● **TASK ITEM**
Nothing but the images should be left out when the entries are restated word for word.

Top of AVAILABLE DATA

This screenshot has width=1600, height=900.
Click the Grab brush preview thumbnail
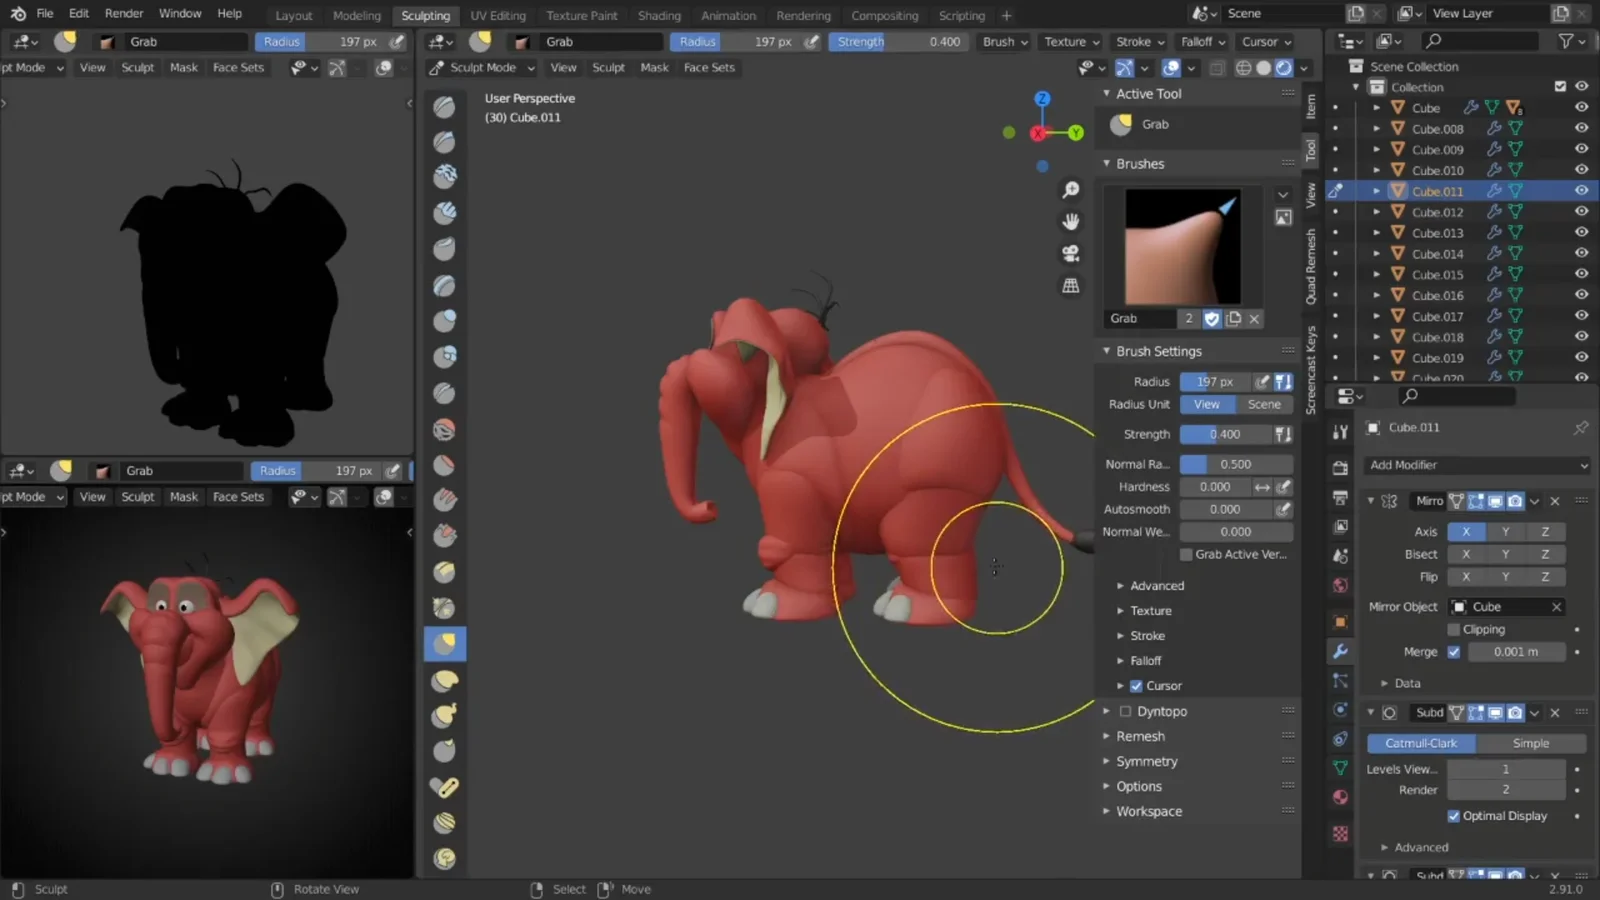tap(1183, 247)
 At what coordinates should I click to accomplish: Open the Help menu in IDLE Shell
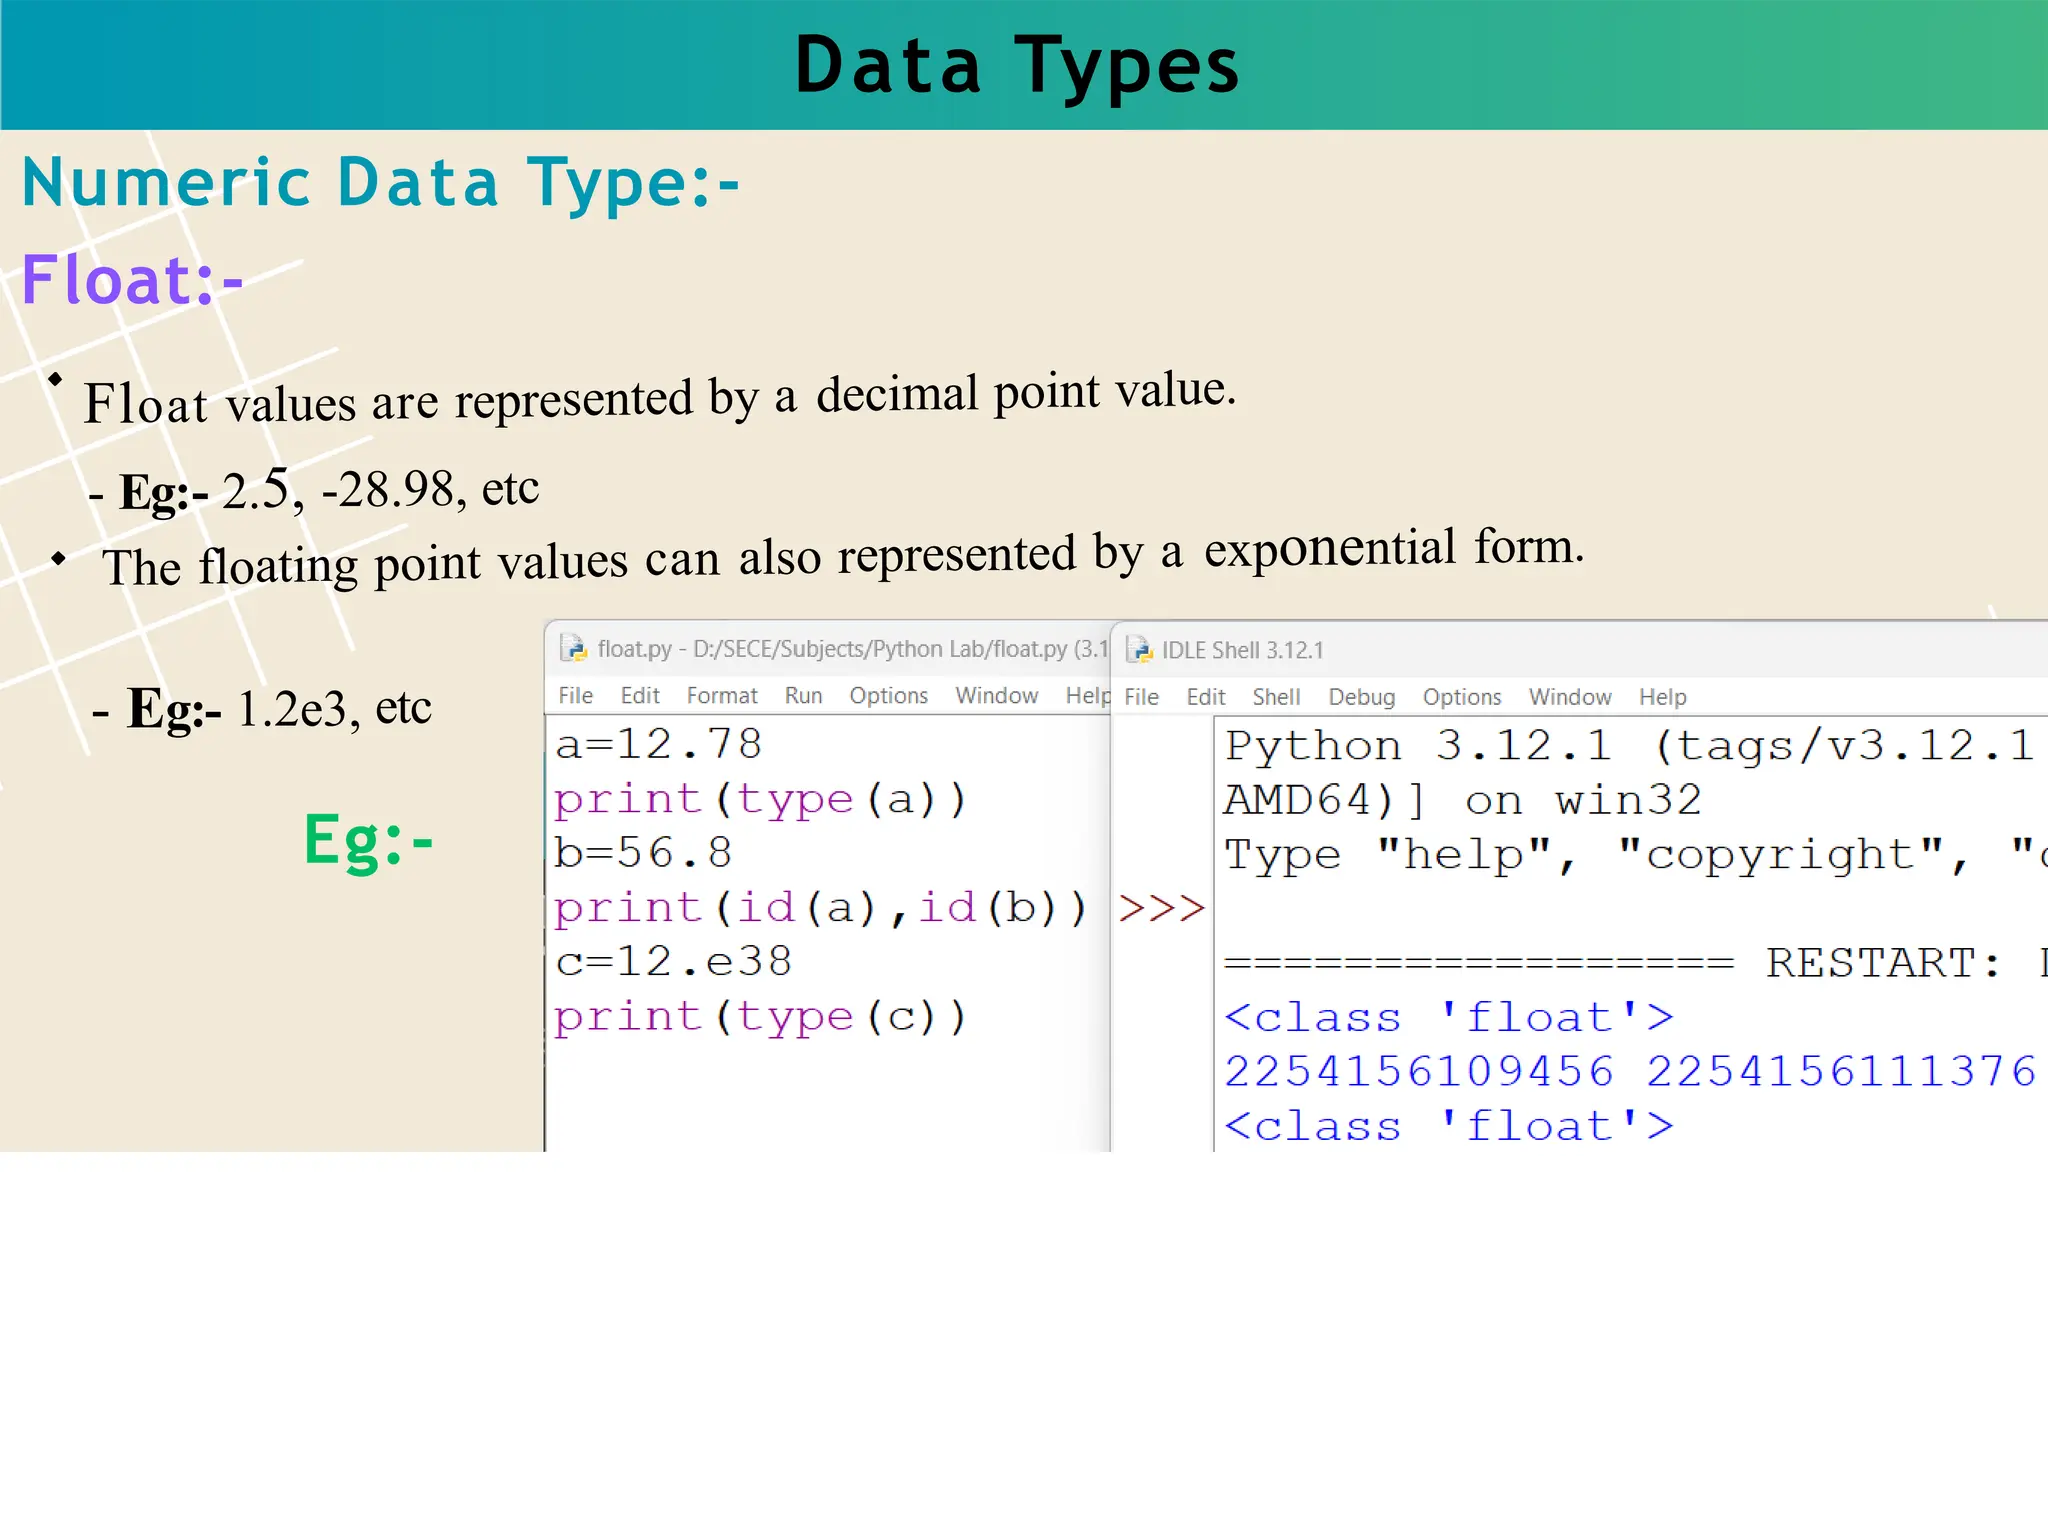[x=1662, y=697]
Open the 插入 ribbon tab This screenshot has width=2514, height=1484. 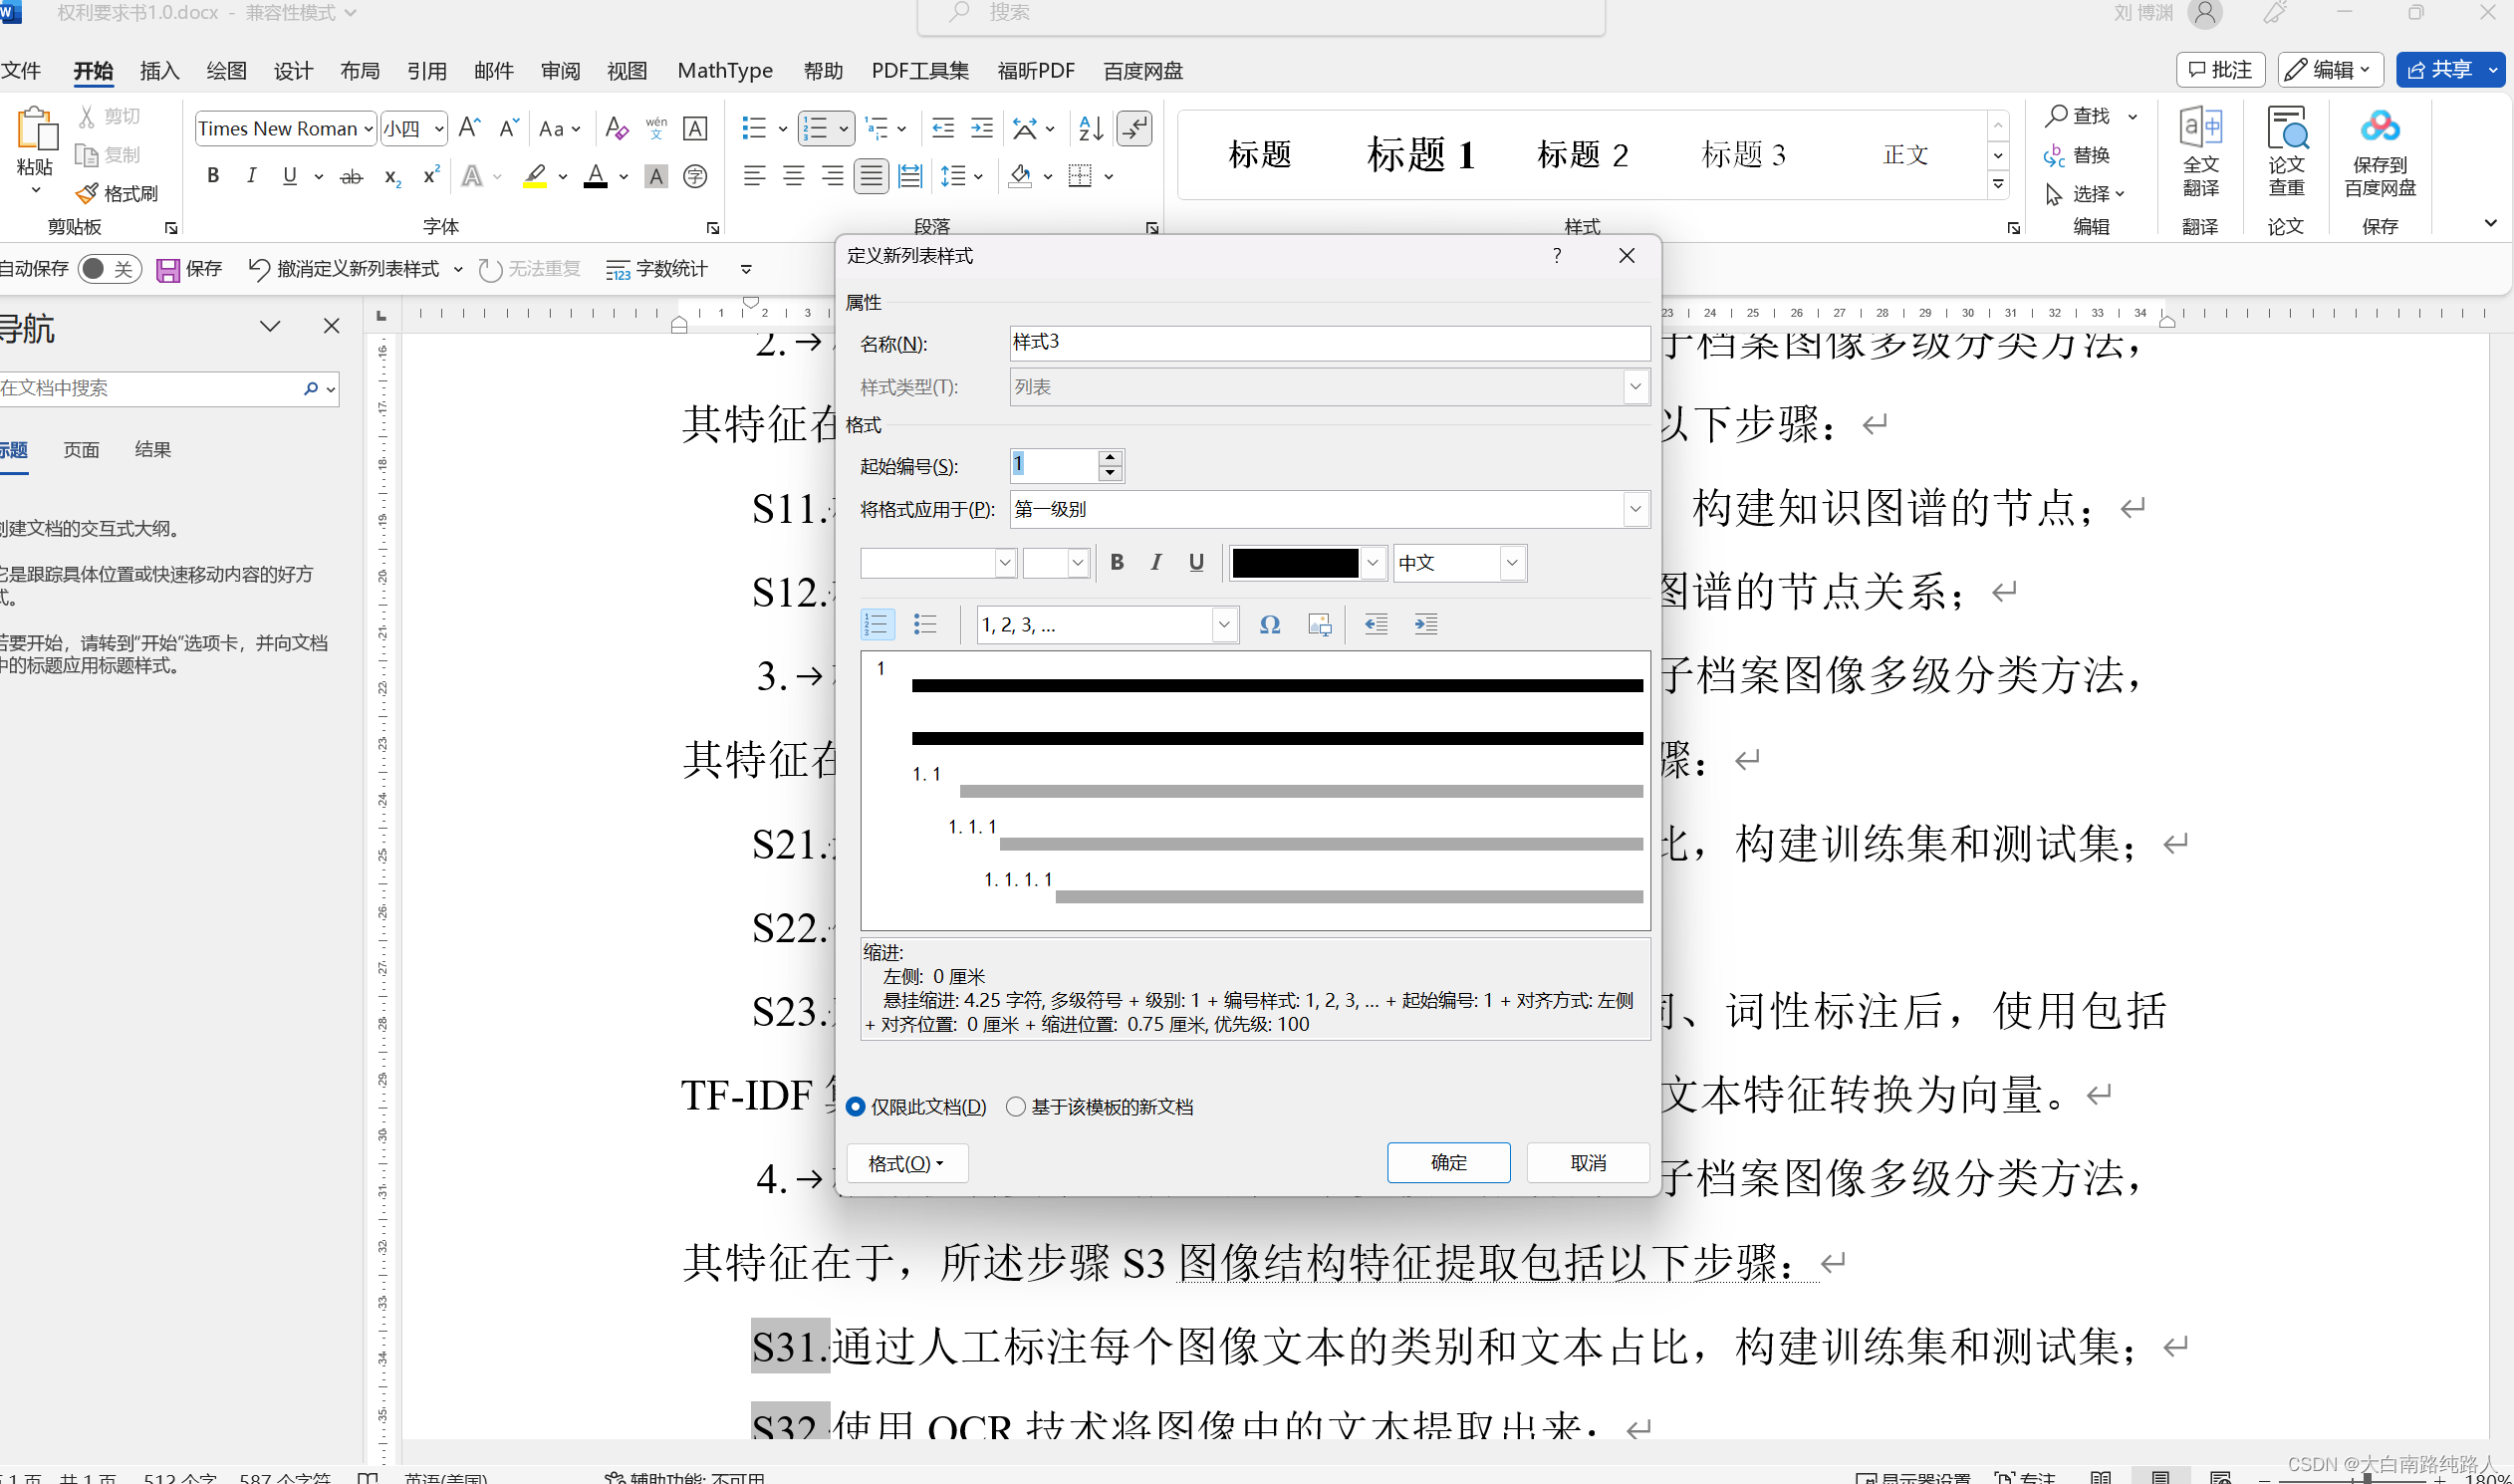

Bottom of AVAILABLE DATA

● **EXERCISE RESPONSE**
This screenshot has width=1600, height=900.
Click the Grab brush preview thumbnail
tap(1183, 247)
 At what coordinates should I click to accomplish: Open the Help menu in IDLE Shell
[x=1662, y=697]
Open the 插入 ribbon tab This screenshot has width=2514, height=1484. 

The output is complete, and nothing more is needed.